From the data below, set down exactly the lines between the one holding "Given: Check the" and the one holding "Task: Click Full", inclusive, and no others.

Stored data
--------------------------------------------------
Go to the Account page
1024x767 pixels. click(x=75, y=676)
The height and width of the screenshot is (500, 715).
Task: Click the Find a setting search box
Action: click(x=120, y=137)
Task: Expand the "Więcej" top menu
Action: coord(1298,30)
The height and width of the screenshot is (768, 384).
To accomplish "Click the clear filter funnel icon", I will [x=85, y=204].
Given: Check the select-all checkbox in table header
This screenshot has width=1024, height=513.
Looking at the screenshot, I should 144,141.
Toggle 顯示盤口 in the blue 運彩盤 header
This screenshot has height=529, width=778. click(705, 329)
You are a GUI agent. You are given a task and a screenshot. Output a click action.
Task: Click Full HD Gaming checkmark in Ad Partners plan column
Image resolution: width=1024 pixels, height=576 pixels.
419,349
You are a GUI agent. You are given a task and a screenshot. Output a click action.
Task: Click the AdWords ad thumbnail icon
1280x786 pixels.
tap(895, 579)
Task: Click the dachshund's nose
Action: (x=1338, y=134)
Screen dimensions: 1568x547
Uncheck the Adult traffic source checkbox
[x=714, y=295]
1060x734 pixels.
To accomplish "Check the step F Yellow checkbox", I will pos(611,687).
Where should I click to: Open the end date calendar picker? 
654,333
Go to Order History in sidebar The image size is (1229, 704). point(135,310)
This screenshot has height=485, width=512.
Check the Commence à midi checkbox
--------------------------------------------------
YOUR SOLUTION
Given: Check the select-all checkbox in table header
This screenshot has width=1024, height=513.
Looking at the screenshot, I should 144,141.
Toggle 顯示盤口 in the blue 運彩盤 header
This screenshot has height=529, width=778. click(705, 329)
You are a GUI agent. You are given a task and a screenshot. Output a click action.
Task: Click Full HD Gaming checkmark in Ad Partners plan column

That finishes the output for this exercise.